### To do
Render each line of the records below as an item in a numbered list, leaving out blank lines and any pictures.

### Records for the task
============================================================

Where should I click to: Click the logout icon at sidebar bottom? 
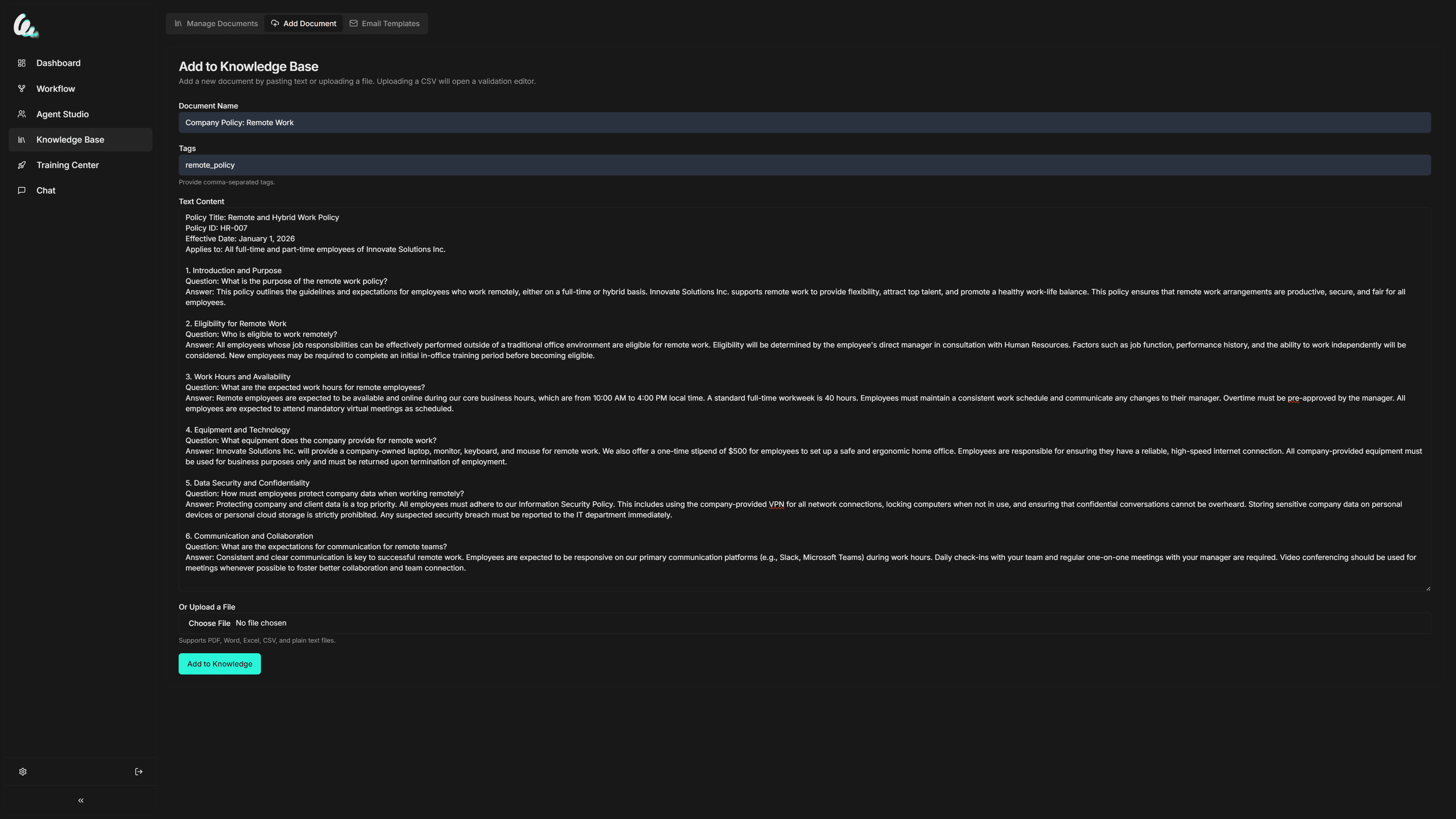click(138, 771)
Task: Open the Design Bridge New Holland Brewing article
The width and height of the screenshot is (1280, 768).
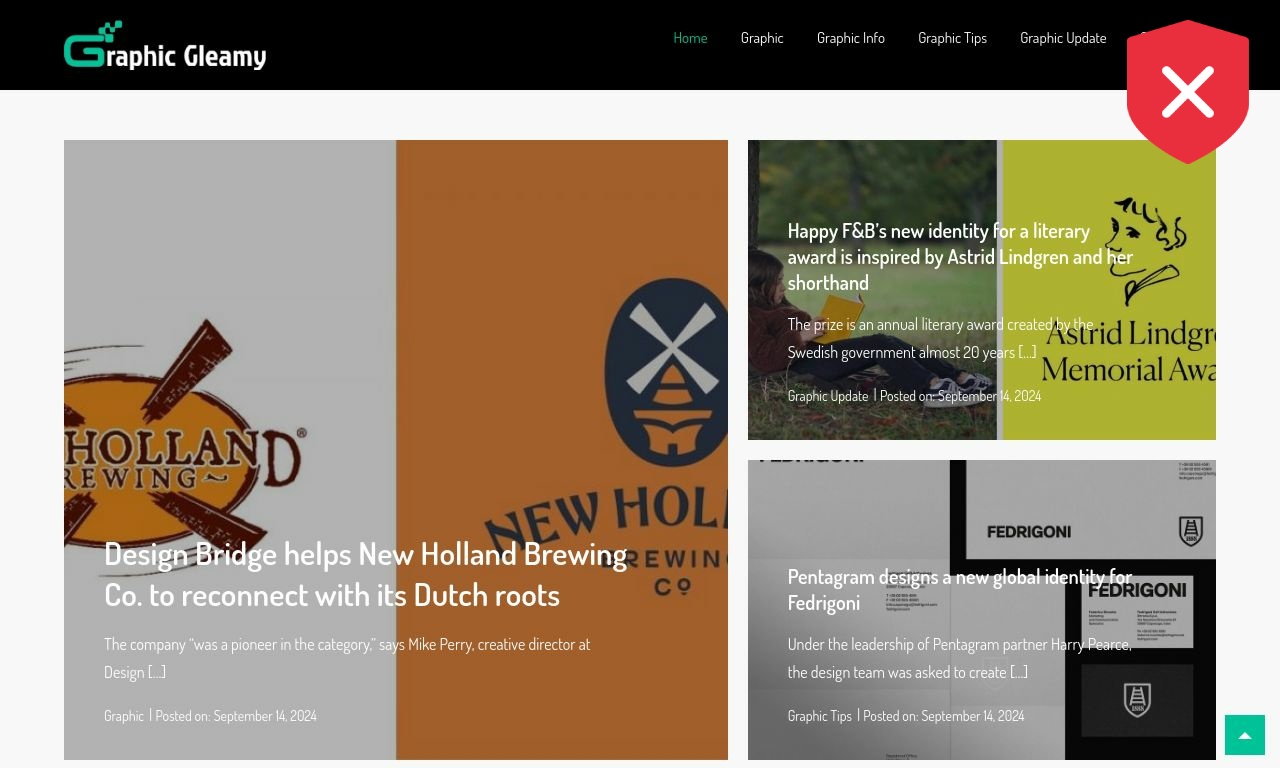Action: (x=366, y=574)
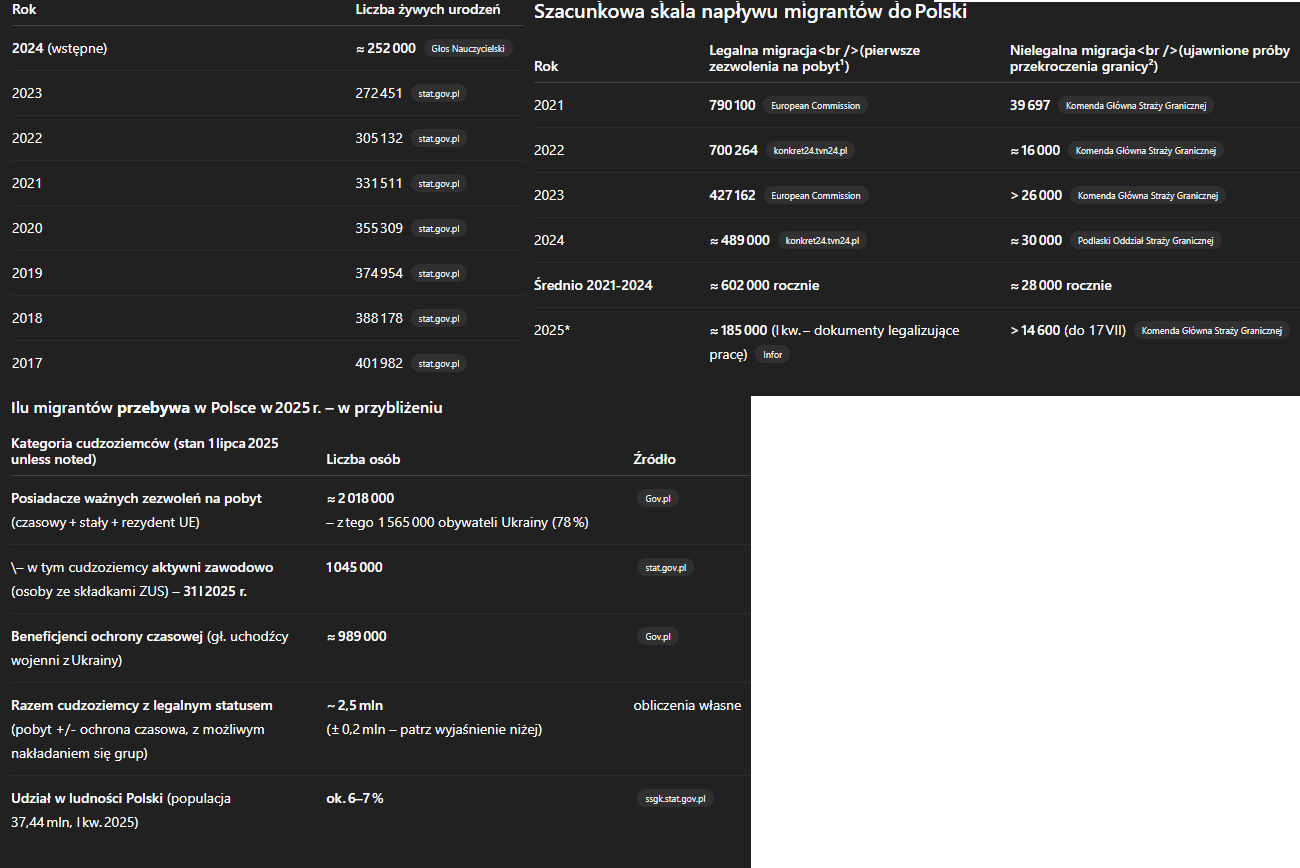The height and width of the screenshot is (868, 1300).
Task: Open European Commission source for 2021 legal migration
Action: coord(815,105)
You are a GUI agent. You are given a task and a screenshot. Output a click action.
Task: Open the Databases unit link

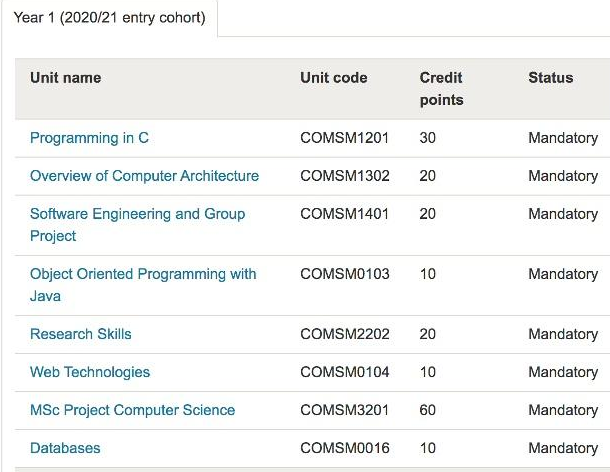(x=65, y=448)
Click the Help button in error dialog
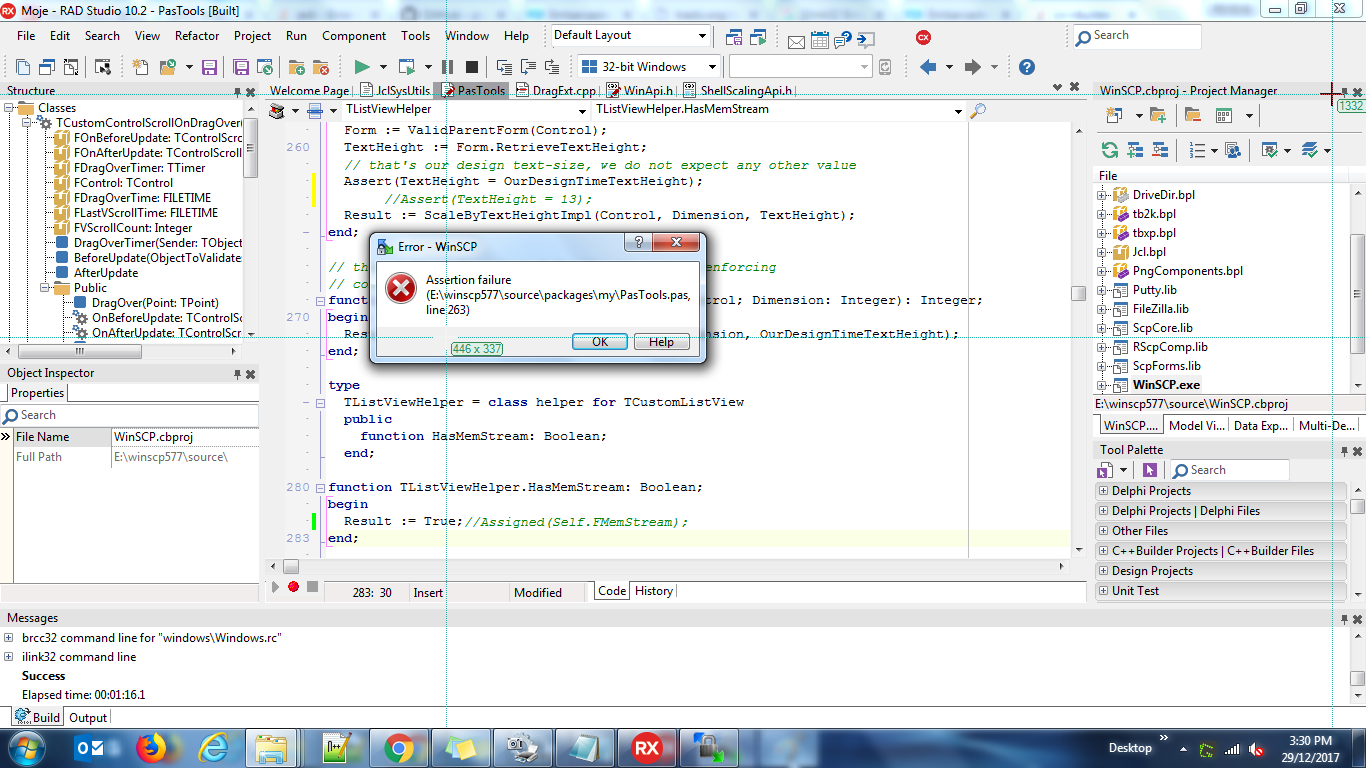 [661, 342]
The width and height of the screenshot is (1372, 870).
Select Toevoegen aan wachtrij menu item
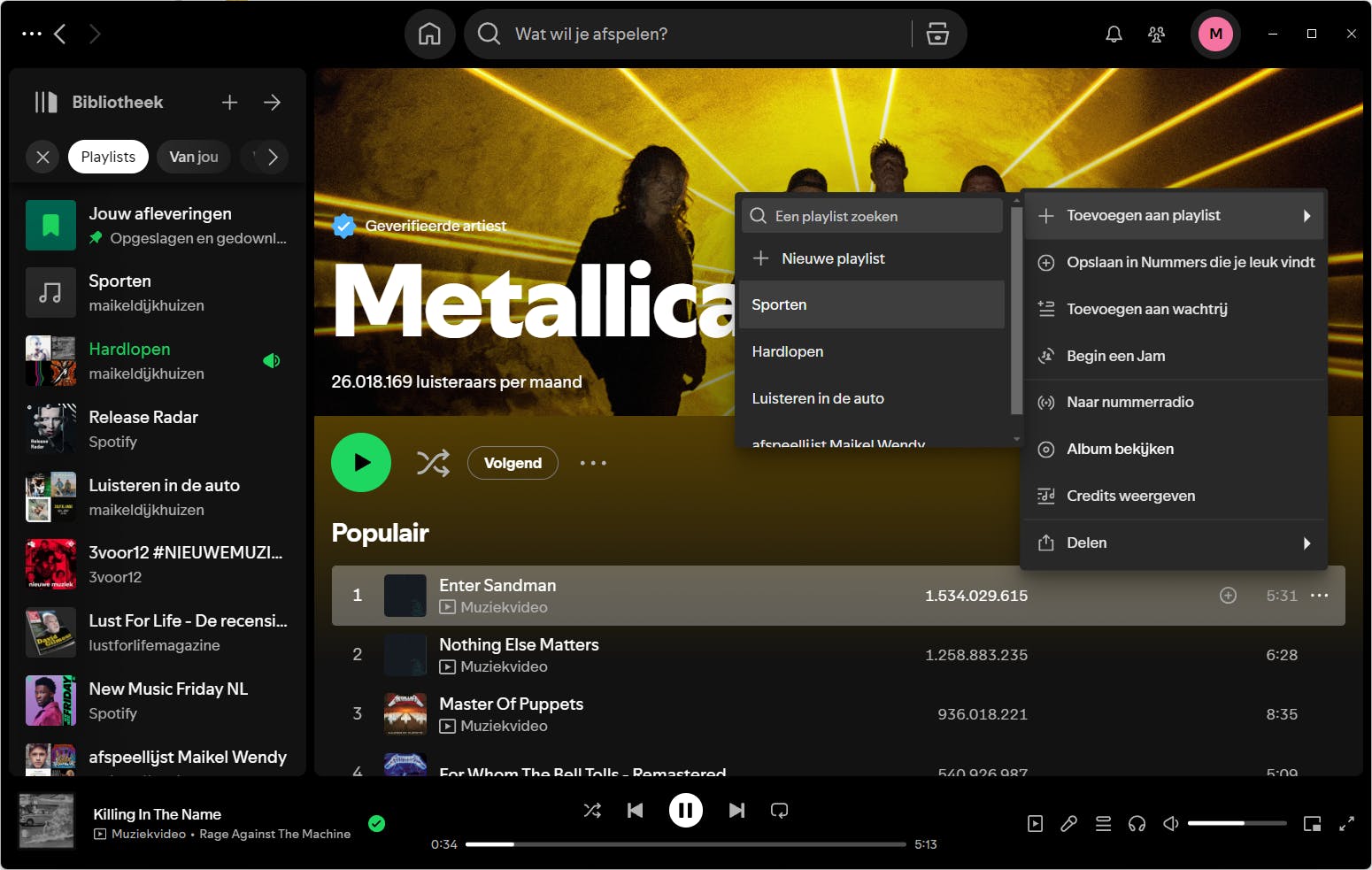(x=1147, y=309)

============================================================

### Exercise answer
1. Where should I click to: Click the logout icon at sidebar bottom? 
2. click(138, 771)
3. Task: Open the Design Bridge New Holland Brewing article
4. The width and height of the screenshot is (1280, 768).
5. Action: (x=366, y=574)
6. The height and width of the screenshot is (868, 1300).
7. Task: Open European Commission source for 2021 legal migration
8. Action: coord(815,105)
9. You are a GUI agent. You are given a task and a screenshot. Output a click action.
10. Task: Open the Databases unit link
11. (x=65, y=448)
12. Click the Help button in error dialog
13.  [661, 342]
14. The width and height of the screenshot is (1372, 870).
15. Select Toevoegen aan wachtrij menu item
16. (x=1147, y=309)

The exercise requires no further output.